Since the decision of the House of Lords in Malcolmson [Malcomson] v. O'Dea [2] , it has been unquestioned law that since Magna Charta no new exclusive fishery could be created by Royal grant in tidal waters, and that no public right of fishing in such waters, then existing, can be taken away without competent legislation. This is now part of the law of England, and their Lordships entertain no doubt that it is part of the law of British Columbia.
And [3] :
In the tidal waters, whether on the foreshore or in creeks, estuaries, and tidal rivers, the public have the right to fish, and by reason of the provisions of Magna Charta no restriction can be put upon that right of the public by an exercise of the prerogative in the form of a grant or otherwise.

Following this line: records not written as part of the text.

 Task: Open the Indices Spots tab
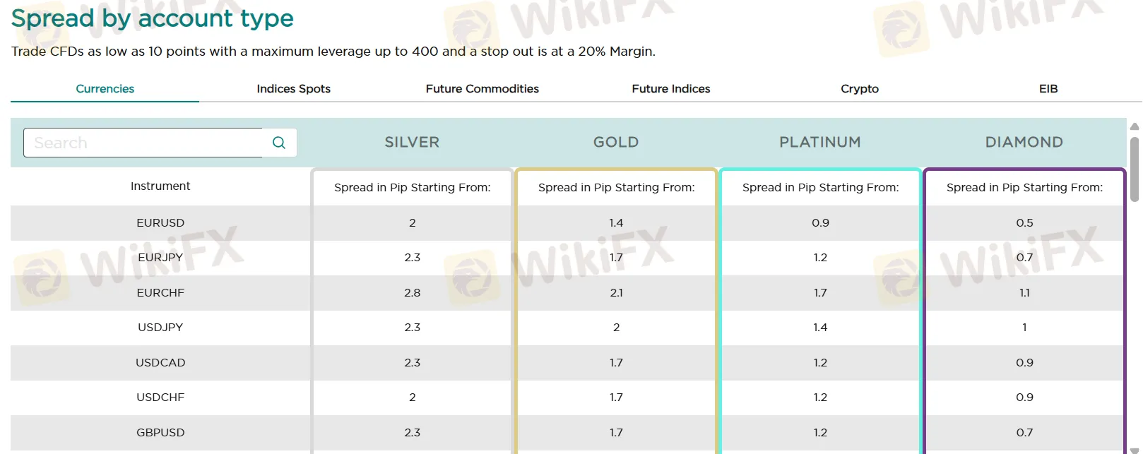(294, 89)
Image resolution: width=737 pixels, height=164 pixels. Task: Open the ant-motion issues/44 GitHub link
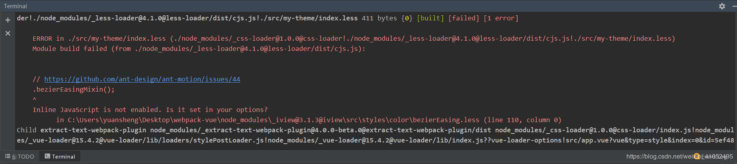[x=142, y=79]
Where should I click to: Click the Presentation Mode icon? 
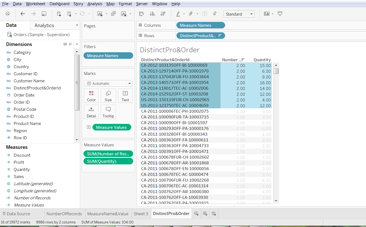point(280,14)
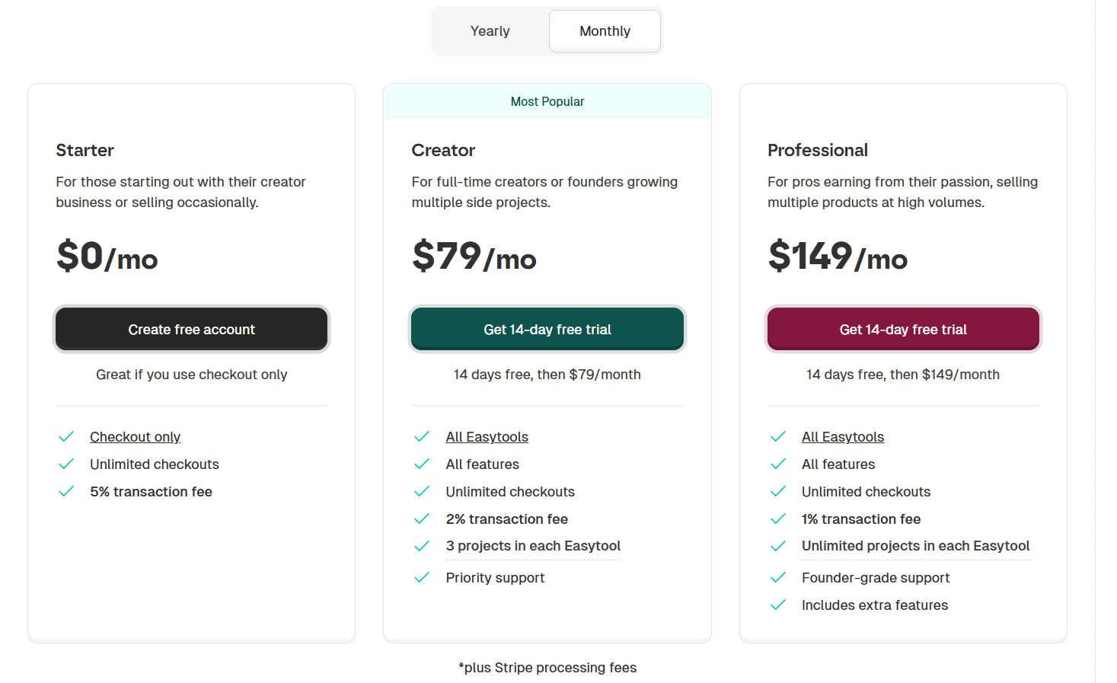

It was assumed throughout the hearing, no doubt correctly, that the waters in which the Tasmanian abalone fishery was situated were tidal waters. Accordingly, the right of the owner of the soil over which the waters flow (whether the owner be the Crown or not) to enjoy the exclusive right of fishing in those waters or to grant such a right to another as a profit à prendre is qualified by the paramount right to fish vested in the public: seeAttorney-General (British Columbia) v. Attorney-General (Canada) [4] . In Malcomson v. O'Dea [5] , it was held that, after Magna Charta, the Crown, in whom the title to the bed of tidal navigable rivers was vested, was precluded from granting a private right of fishery, the right of fishery being in the public. The law so stated was followed in Neill v. Duke of Devonshire [6] . And in Lord Fitzhardinge v. Purcell [7] , although Parker J. held that the Crown might grant title to the bed of the sea or of a tidal navigable river to a subject, his Lordship held that no such grant can operate to the detriment of the public right of fishing [8] . The existence of a public right to fish in tidal waters was accepted by Stephen and Jacobs JJ. in New South Wales v. The Commonwealth [Seas and Submerged Lands Case] [9] . But the right of fishing in the sea and in tidal navigable rivers, being a public not a proprietary right, is freely amenable to abrogation or regulation by a competent legislature: see Attorney-General (British Columbia) v. Attorney-General (Canada) [10] ; Attorney-General (Canada) v. Attorney-General (Quebec) [11] . Although there is authority for the view that the public right of fishing is sustained by the Crown's title to the sub-soil (Mayor, &c. of Carlisle v. Graham [12] ) the competence of a State legislature to make laws regulating a right of fishing in such waters is not dependent upon the State's possession of a proprietary right in the bed of the seas or rivers over which such waters flow. Lord Herschell pointed out that "there is a broad distinction between proprietary rights and legislative jurisdiction": Attorney-General (Canada) v. Attorney-Generals (Ontario, Quebec, and Nova Scotia) [13] .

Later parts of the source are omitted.